- Task objective:
Using the data that follows, return exactly the lines from the one that contains "Click the 126% zoom button" through the one that contains "Click the Open", ends included.

- Information supplied:

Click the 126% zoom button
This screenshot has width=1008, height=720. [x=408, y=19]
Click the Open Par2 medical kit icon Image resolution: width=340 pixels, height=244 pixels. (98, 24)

---

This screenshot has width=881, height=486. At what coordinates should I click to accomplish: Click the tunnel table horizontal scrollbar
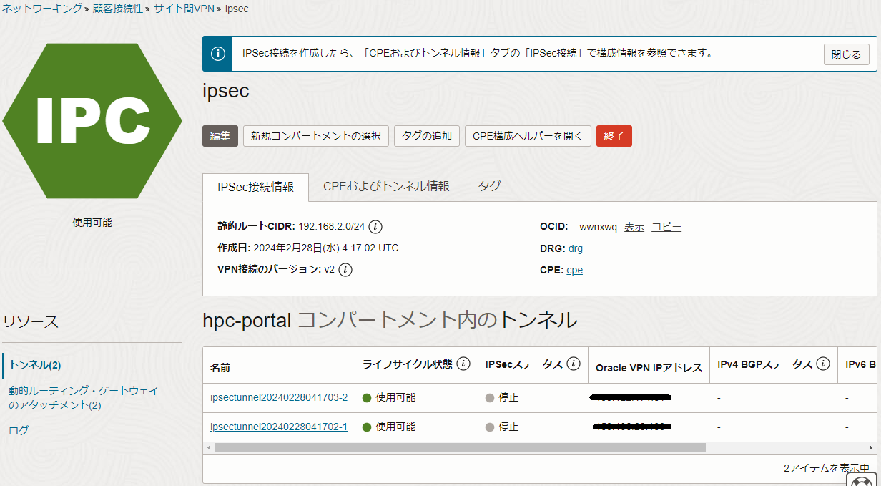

...

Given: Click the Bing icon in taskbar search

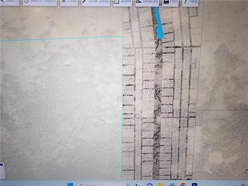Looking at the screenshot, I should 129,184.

- Result:
Click the 126% zoom button
This screenshot has width=1008, height=720. [x=408, y=19]
Click the Open Par2 medical kit icon Image resolution: width=340 pixels, height=244 pixels. (98, 24)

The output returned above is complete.